A white entertainer is suing for racial prejudice.
For many years, aspiring black actors and actresses had the deck substantially stacked against them. And one thing I’ve noticed about America is that we’re good at re-stacking decks.
To use another metaphor, we’re not slow to grab the pendulum and swing it up to the sky. Might the culture have radically tick-tocked? Yes — just watch TikTok.
And where racial casting in Hollywood is concerned, there’s been a clear change.
These days, TV and film are sticking it to the man. Performers who may have once found it difficult to get jobs now find themselves in the right place and time. A quick perusal of commercials reveals a departure from ways of yore: If four couples are presented, each might be bi-racial, and one may be gay. You might well glimpse a lone Caucasian, and don’t doubt the chance of transgenderism entering the frame.
Thanks to our evolution, there’s a statistical switcheroo: If you’re a Person of the Pale, your chance of snagging a role pales in comparison to 1986.
Anecdotally, I’ve heard it from Tinsletown tenants: The production breakdown indicates a search for “anything not white” to fill a given role.
So goes a director’s vision — or the aim of diversity officers.

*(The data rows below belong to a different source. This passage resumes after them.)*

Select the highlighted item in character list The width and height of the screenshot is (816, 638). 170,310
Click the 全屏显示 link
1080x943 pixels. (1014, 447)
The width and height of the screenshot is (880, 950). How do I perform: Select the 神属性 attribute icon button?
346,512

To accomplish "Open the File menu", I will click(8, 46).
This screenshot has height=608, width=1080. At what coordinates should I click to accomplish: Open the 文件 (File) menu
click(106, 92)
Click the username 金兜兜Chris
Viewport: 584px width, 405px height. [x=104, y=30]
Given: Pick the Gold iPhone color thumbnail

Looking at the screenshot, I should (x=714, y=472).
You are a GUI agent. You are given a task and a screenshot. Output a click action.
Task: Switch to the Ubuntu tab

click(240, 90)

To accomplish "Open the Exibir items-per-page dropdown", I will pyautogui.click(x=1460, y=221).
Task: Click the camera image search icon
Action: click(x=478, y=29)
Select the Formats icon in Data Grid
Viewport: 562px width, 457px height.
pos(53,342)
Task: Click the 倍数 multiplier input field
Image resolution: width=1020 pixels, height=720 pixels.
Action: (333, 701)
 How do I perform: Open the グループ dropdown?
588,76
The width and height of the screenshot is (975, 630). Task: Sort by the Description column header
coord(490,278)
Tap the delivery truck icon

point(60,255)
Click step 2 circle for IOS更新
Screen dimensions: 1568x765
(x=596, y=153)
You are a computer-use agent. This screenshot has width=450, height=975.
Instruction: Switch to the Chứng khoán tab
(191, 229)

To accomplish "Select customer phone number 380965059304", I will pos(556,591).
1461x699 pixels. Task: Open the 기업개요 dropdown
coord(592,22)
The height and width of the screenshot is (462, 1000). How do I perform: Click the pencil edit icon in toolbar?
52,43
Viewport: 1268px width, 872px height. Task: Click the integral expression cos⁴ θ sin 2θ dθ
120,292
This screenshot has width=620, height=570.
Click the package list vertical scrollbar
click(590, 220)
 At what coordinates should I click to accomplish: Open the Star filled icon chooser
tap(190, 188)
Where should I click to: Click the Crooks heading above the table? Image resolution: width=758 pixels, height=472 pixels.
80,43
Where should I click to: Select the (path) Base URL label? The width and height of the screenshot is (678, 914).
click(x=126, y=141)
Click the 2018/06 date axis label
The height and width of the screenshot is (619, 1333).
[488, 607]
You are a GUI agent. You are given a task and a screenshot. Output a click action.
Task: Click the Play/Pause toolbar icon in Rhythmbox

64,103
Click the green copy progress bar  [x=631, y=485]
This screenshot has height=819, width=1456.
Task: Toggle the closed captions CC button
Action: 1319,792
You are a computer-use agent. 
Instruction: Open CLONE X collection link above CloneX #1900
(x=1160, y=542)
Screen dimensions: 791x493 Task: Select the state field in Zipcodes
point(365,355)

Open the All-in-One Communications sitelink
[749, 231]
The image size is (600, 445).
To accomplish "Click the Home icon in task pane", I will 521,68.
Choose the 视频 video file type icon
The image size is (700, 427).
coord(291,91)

And amid entertainment’s melanin makeover comes the story of comedian Tyler Fischer. As reported by the New York Post, the 35-year-old was searching for a talent manager in 2020 when he connected with Manhattan’s AGI Entertainment Media & Management. The firm boasts some sizable names — journalist Natalie Morales, Big Brother host Julie Chen, and comedian Colin Quin among them.
“[AGI assistant Alex Brizel] said, ‘Would you want to audition for Curb Your Enthusiasm? All these shows that I love, and so it sounded like they wanted to work with [me],” Fischer told The Post.
Tyler was tickled pink. But that very hue may have been his undoing:
Months went by and nothing happened, said Fischer, who said he was “kind of just waiting by the phone.”
“I was ready to sign the papers…and that’s when the conversation took a turn.”
[Alex] said, “‘We love you. Everyone here loves you and thinks you’re a star, but we’re not taking you because you’re white.’ And that’s when my stomach dropped,” alleged Fischer, who is now suing the company for discrimination in Brooklyn Supreme Court.
It’s not drastically difficult to believe. After all, society’s making a monstrous statement where color is concerned:
Back to podcaster Tyler — who’s appeared on Last Week Tonight with John Oliver and has 146,000 YouTube followers — he claims he recorded at least part of the phone call with AGI.
“I think I said something like, ‘So you guys like me, you want to work with me, you know I’ve got what it takes, but the only reason is because I’m white?’ And he said, ‘Yeah.’”
As the lawsuit lingers, he insists he won’t settle:
I'm currently suing a talent manager who told me they won't work with me because I'm a white man. They just asked how much money I want to settle out of court. UPDATE: I will not settle. I will take this all the way even if I don't get a dime. This "justified" racism must end.
— Tyler Fischer (@TyTheFisch) May 17, 2022
He also asserts others have shared similar stories:
“I have endless people reaching out to me privately, saying, ‘This happened to me. I’m too afraid to speak out.’ I had an acting agent reach out the other day who said, ‘You have no idea how bad it is. They’re not hiding it.'”
From Tyler’s attorney, Lawrence Spasojevich:
“Mr. Fischer’s lawsuit seeks to enforce the idea that individuals should be judged by their qualifications; not by their race, their sex, their gender identity, their religion, or any other innate characteristic. That idea needs to apply to everyone equally or else it loses its legitimacy.”
Meanwhile, the suit seeks unspecified damages.
“I’m hoping this can draw some attention to getting back to why are we putting race and gender and pronouns and all this before who’s qualified for the job,” the actor offers.
Meanwhile, talent agencies and theatrical productions are going to choose whoever they want, for whatever reason they wish.